Forced Slow Down

I just read my post from last week and laughed. In it I mentioned having to slow down due to being temporarily laid off from my other job because of the pandemic. Apparently that wasn’t enough of a slow down for me. What I thought was a minor injury has turned out to be a sprained hip tendon and I’ve been forced to take it easy for just over a week now.

I’m not good at slowing down, but not doing so has been literally painful. My hip is improving, not nearly as fast as I would like, but I’m still likely recording my parts of this weekend’s service from home. As I talk to others about the need for reflection in Lent and being less busy, I’ve been forced to take my own advice. And yet I’m still trying to maximize my time and to prepare for the avalanche of busy that is the lead-up to Holy Week.

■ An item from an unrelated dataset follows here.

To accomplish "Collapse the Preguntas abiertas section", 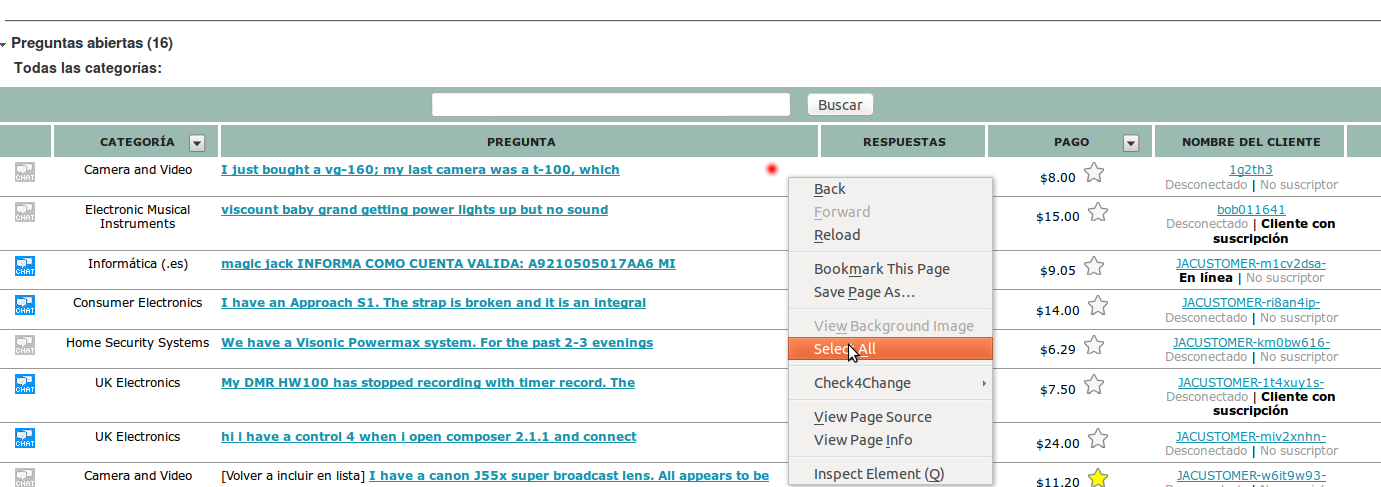I will point(5,45).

It’s a long time since I’ve been injured - being sick with a cold or migraine is far more recent. Having to think and plan carefully for the simplest things like turning over in bed or getting up from a chair can be exhausting. Navigating managing pain and household tasks like meal preparation and laundry takes lots of planning. I have a whole new understanding and empathy for people living with chronic pain. Mine has not been absolutely debilitating, but it’s still there as I move toward healing.

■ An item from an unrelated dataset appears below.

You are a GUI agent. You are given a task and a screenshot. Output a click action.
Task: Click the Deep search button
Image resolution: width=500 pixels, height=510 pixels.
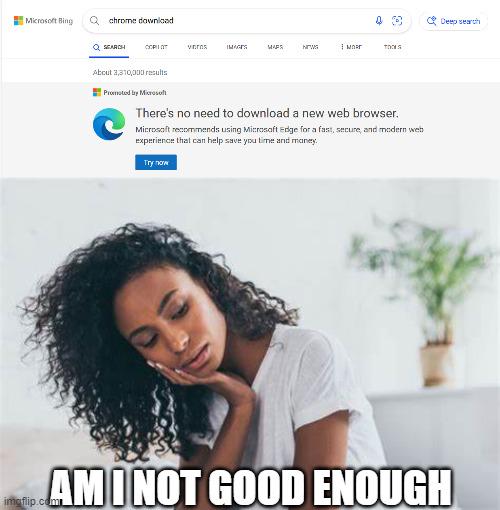[453, 21]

I’ve been reflecting on this being an interesting metaphor for Lent and where humanity finds itself. We’re all enduring at least some pain caused from our own choices (in my case, lifting a heavy box in a stupid way) and collective selfishness and having to own up to the result. We are living in a time of, hopefully, acknowledging the role we’ve played in our own issues and those of the world and having to sit with the consequences. We are in a time of waiting for the Messiah to overcome the result of what is happening to us and to change it all, to redeem and heal it. Because we just don’t have it in us to do that ourselves.

As I reflect on the hobbling around I’ve had to do within my apartment and the pain, I also reflect on the Telehealth doctor, people in the congregation offering prayer and meals and anything else needed, and being forced to let go of control of my body and instead to rest and trust in the One who is in control. I know that I’ve regained perspective. I’m so grateful for the body of Christ around me who care, for gifted healthcare workers, for a God who doesn’t leave me alone even as I struggle and complain about pain I inflicted on myself.

The pain I’ve been experiencing is nothing like the pain Christ endured. It’s nothing like the pain many carry for years due to invisible illnesses, racism or discrimination due to gender identity or any other part of who they are. Pain reminds us that we are alive, and that something needs to change to bring us to wholeness and wellness.

Even though pain is inconvenient, I’m glad that my body tells me when something isn’t right. I hope that I am as sensitive to which of my attitudes and words are painful to Christ and other people and ultimately to me. I hope that by not avoiding pain or masking it I will recognize the need to change to find freedom in healing, for myself and for others around me.

May we allow ourselves to feel the pain that moves in and through us so that we can identify it and allow the Healer to take it away. May we let go of things that hinder our walk with Christ and with brothers and sisters on the journey. May we rest long enough to recover our first love and be restored to His joy.